Saint-Camille, petite localité agricole de l'Estrie, est en train de réussir son pari: freiner le déclin du village. Comment? Par une économie résidentielle, agricole, diversifiée et durable.

On ne demeure pas un étranger longtemps, à Saint-Camille. Cette petite localité agricole, joliment nichée dans un territoire vallonné, moitié champs, moitié forêt, à 35?km au nord-est de Sherbrooke, est reconnue pour son ouverture envers les nouveaux arrivants. «Je suis moi-même au village depuis quelques années seulement, et on m'a élu maire», fait remarquer Benoît Bourassa.

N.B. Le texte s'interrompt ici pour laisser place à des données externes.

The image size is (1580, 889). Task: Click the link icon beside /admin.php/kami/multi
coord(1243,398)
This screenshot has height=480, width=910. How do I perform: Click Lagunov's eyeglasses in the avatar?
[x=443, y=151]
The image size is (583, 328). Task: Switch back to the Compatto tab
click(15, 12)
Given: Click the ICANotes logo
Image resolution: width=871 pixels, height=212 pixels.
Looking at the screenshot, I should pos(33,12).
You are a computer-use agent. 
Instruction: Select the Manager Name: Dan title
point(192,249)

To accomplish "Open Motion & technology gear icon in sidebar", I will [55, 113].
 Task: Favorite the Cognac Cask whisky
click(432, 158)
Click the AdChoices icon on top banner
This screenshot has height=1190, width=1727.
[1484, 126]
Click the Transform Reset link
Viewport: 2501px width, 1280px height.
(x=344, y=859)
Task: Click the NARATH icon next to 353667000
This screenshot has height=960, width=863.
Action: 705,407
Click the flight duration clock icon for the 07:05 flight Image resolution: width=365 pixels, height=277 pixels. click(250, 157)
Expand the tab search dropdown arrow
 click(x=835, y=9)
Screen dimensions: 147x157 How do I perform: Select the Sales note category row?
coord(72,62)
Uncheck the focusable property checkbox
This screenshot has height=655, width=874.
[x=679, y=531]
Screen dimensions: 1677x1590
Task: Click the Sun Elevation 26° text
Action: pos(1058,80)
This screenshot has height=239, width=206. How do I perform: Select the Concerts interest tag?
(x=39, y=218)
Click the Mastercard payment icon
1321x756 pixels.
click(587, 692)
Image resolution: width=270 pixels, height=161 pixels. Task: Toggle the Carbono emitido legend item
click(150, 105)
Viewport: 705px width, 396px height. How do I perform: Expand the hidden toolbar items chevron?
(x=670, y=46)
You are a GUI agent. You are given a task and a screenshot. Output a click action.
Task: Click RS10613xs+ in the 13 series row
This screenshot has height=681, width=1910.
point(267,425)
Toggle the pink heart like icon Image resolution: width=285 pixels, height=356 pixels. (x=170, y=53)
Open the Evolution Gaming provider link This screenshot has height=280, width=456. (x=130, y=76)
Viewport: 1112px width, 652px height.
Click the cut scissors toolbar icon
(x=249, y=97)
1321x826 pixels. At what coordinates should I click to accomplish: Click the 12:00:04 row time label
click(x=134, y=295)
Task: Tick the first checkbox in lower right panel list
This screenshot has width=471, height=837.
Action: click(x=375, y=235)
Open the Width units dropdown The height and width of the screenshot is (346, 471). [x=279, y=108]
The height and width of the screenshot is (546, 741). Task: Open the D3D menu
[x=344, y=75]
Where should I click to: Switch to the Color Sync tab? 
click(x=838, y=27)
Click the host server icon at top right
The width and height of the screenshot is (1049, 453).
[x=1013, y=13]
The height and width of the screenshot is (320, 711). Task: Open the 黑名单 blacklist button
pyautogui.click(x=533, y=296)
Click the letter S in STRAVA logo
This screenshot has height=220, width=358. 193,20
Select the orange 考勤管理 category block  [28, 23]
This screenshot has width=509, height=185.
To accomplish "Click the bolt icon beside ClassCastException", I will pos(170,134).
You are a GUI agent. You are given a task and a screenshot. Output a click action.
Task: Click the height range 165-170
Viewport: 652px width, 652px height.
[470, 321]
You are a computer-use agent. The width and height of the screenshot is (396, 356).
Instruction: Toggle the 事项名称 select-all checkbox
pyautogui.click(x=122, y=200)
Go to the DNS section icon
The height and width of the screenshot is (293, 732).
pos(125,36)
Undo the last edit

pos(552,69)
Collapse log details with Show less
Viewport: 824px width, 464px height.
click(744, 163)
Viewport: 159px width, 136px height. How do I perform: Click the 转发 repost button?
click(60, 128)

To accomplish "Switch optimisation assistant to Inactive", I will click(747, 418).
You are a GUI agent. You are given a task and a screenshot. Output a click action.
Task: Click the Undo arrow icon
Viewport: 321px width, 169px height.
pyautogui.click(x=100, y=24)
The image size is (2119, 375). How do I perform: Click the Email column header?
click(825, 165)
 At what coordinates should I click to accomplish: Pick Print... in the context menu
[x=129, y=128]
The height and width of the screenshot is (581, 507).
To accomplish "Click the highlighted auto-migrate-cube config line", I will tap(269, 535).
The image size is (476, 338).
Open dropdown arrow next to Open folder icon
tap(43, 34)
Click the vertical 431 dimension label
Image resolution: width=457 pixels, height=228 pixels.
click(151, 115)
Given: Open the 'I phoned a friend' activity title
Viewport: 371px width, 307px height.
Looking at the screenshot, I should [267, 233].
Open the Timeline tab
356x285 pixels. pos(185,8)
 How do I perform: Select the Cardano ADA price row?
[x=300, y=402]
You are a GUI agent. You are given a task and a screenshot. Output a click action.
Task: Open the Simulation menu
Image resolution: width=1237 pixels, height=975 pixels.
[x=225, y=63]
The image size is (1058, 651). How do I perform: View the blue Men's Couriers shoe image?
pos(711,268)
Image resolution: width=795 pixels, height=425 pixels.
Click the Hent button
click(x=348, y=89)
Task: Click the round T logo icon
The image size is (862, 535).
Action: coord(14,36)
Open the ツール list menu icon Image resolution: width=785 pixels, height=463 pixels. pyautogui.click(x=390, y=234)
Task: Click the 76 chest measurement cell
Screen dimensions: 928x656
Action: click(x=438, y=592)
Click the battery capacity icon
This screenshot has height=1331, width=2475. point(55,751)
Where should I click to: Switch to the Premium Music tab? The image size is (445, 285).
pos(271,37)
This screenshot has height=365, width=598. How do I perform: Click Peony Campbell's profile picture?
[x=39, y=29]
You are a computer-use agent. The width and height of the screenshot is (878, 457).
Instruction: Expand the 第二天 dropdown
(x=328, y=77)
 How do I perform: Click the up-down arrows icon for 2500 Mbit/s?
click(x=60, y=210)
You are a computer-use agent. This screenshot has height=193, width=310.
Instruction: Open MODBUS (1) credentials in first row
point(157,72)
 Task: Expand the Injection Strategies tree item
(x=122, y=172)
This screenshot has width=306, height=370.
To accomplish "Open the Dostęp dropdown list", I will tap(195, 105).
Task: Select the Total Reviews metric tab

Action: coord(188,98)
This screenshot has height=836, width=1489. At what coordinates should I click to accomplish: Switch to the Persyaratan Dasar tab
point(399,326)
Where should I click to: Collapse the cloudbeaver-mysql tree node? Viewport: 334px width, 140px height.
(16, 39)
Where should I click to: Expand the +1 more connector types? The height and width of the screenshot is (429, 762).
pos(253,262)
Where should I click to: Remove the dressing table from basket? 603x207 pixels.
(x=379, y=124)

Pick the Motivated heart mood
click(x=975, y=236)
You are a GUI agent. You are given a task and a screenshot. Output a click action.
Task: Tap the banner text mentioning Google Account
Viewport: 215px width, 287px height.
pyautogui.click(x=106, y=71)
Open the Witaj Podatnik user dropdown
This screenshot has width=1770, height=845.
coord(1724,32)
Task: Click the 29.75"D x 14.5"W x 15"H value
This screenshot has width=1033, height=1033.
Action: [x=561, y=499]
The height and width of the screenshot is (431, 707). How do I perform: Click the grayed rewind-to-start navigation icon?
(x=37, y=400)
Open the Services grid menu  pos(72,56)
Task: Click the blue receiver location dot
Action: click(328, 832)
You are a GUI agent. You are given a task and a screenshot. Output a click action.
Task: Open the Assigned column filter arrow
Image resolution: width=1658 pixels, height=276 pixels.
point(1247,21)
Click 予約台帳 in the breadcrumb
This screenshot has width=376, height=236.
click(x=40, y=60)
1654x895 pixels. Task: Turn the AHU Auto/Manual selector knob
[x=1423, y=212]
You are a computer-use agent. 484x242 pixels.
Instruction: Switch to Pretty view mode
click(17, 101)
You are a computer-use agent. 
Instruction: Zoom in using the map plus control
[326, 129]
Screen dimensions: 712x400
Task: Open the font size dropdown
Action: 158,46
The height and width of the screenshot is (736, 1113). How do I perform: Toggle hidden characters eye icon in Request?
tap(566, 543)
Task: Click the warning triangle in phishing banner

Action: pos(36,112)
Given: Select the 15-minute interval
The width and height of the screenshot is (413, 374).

Cette culture d'accueil contribue à façonner l'histoire à succès de Saint-Camille, qui répond au défi des milieux ruraux: comment attirer les jeunes familles et les entrepreneurs dans un village en déclin?

En 2003, les responsables du village ont pris, si on peut dire, le taureau par les cornes?. Désireux de hausser la population de 10% en dix?ans, ils ont lancé deux projets d'habitation novateurs: les fermettes du rang 13 et le Parc agro-villageois.

Pour faire bonne mesure, la municipalité a décidé d'attribuer une subvention équivalente à deux ans et demi de taxes foncières pour toute maison nouvellement construite sur son territoire.

Huit ans après cet important coup de barre, on dénombre environ 510 Camillois. Ils étaient 448 en 2003.